Overview
This site is a wormhole mass tracking tool for EVE Online. It helps you plan and execute wormhole rolling with precision by tracking every ship pass and computing tight bounds on remaining mass. Or maybe you really don't want to get rolled out, track your pvp or pve ships through wormholes.
What You Can Do
- Track mass passing through wormholes — record each ship pass and the observed state change to build up a picture of how much mass remains.
- Plan and execute rolling — use the draft preview to see whether your next pass will push the hole across a state boundary before you commit.
- Handle uncertainty — log estimated mass ranges for passes you didn't witness (intel, previous traffic). The engine carries that uncertainty forward correctly.
Key Features
- Wormhole mass variance — every wormhole has ±10 % mass variance. The engine tracks all possible true sizes simultaneously (the graph y-axis shows the range).
- Uncertain ship masses — ships can have a mass range (e.g. with prop mods). The engine handles ranges, not just fixed values.
- Virtual Hangar — save ship templates with named travel modes so you can quickly assign ships to either side of a wormhole.
- Sessions — save up to 25 wormhole tracking sessions that persist across browser reloads. Switch between them at any time.

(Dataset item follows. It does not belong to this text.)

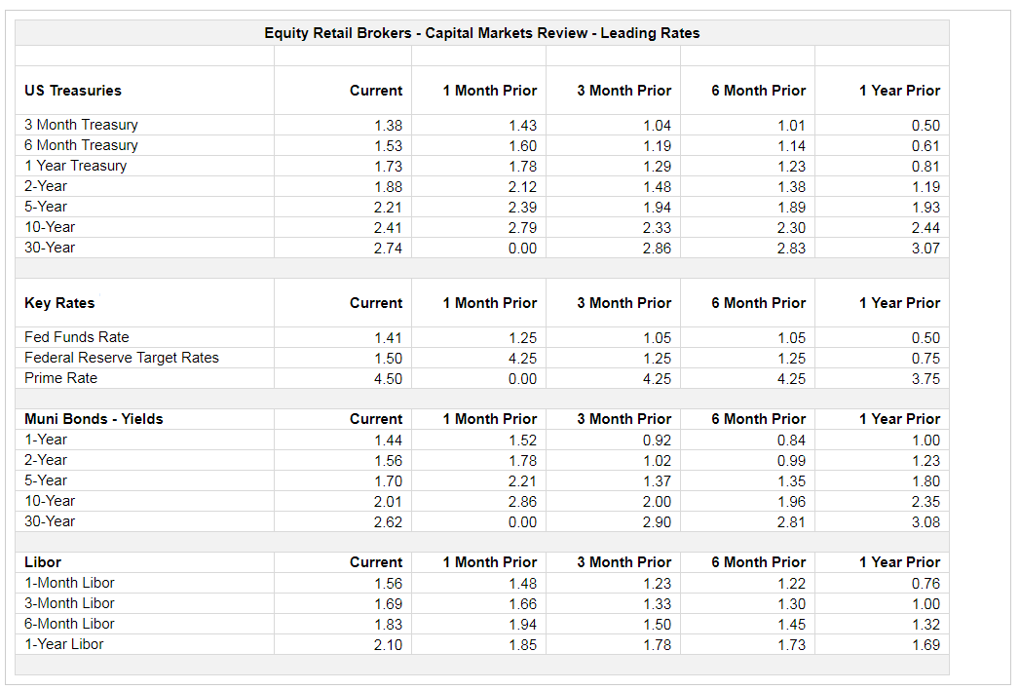Image resolution: width=1020 pixels, height=690 pixels.
Task: Click the 1-Month Libor row label
Action: pos(69,583)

- Draft & Calculate — draft ships to preview the mass impact, then calculate the pass to record the observed state.
- Geometry chart — a live 2D chart showing the feasible region of (cumulative passed, total mass) with state boundary lines and draft overlays.
Virtual Hangar
The Virtual Hangar is your personal fleet library. It stores ship templates so you can quickly assign ships to either side of a wormhole without re-entering mass values every time. Templates persist in your browser via IndexedDB, so they survive page reloads.
There are three template types, each suited to different tracking scenarios:
- Ship — A single hull with named travel modes (Entangle, Cold, Hot). Each mode has its own mass or mass range. When you draft a ship, you pick which mode it's travelling in.

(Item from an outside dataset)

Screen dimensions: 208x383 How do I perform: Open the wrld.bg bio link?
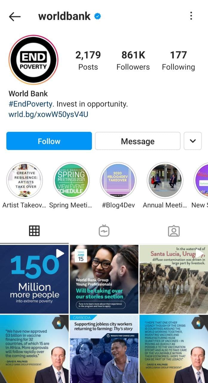click(x=48, y=114)
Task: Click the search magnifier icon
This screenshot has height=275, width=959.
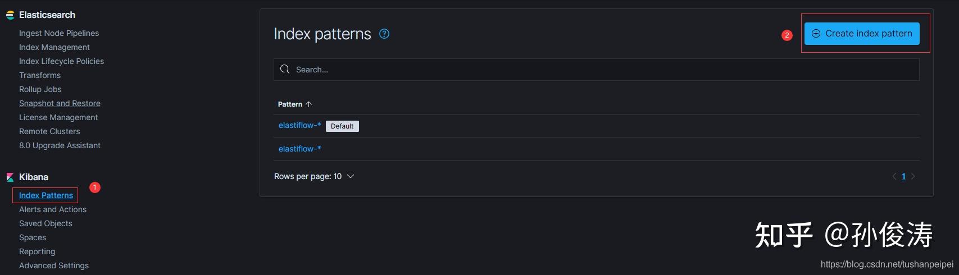Action: (x=285, y=70)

- Quick Mass — A simple numeric mass entry for one-off passes when you don't need a full ship template. Great for scouts or throwaway rolling ships.
- Fleet — Represents a group of ships as a single mass range. Useful when an entire fleet jumps at once and you only care about the combined total.
Working with the Hangar
- Click + New Ship to open the template form. Fill in a name, pick the type, and enter mass values for each mode.
- Use the ◀ L and R ▶ buttons on a template card to place a copy on the left or right side of the wormhole. You can place multiple copies of the same template.
- Edit or delete templates at any time — existing copies on the sides are not affected.
- Hit Restore Defaults to re-add the starter ship templates if you've deleted them.
Tips
- If you enter only a min value and leave max blank, the max will be set to the same value — handy when you know the exact mass.
- You can use decimal places for accuracy (e.g. 301.5 Gg).
- Consider replacing the default ship templates with your own fits. The defaults are a starting point — your actual ship masses may differ.
Sessions
Each wormhole you track is stored as a session. Sessions persist in your browser, so you can close the tab and come back later. You can have up to 25 saved sessions at a time.
Starting a Session
- Click + New Session to open the wormhole selection screen.
- Use the filters to find your wormhole — type a code directly, or filter by Appears In (where the hole spawns), Destination (where it leads), and Max Ship Size.
- Star your frequently used wormholes to add them to the favourites bar at the top of the selection screen for quick access.
- After selecting a wormhole, choose the current state: Stable and Fresh (you saw it spawn), Stable, Destabilized, or Critical. This tells the engine how much mass may have already passed.
Managing Sessions
- Session tiles appear in the bar below the hangar. Click a tile to switch to that session.
- Rename a session by clicking its name in the tile — it becomes editable inline. Press Enter or click away to save.
- Delete a session using the × button on its tile.
- The tile shows the wormhole code, number of passes, and when the session was created.
- If you have many sessions, the bar scrolls horizontally.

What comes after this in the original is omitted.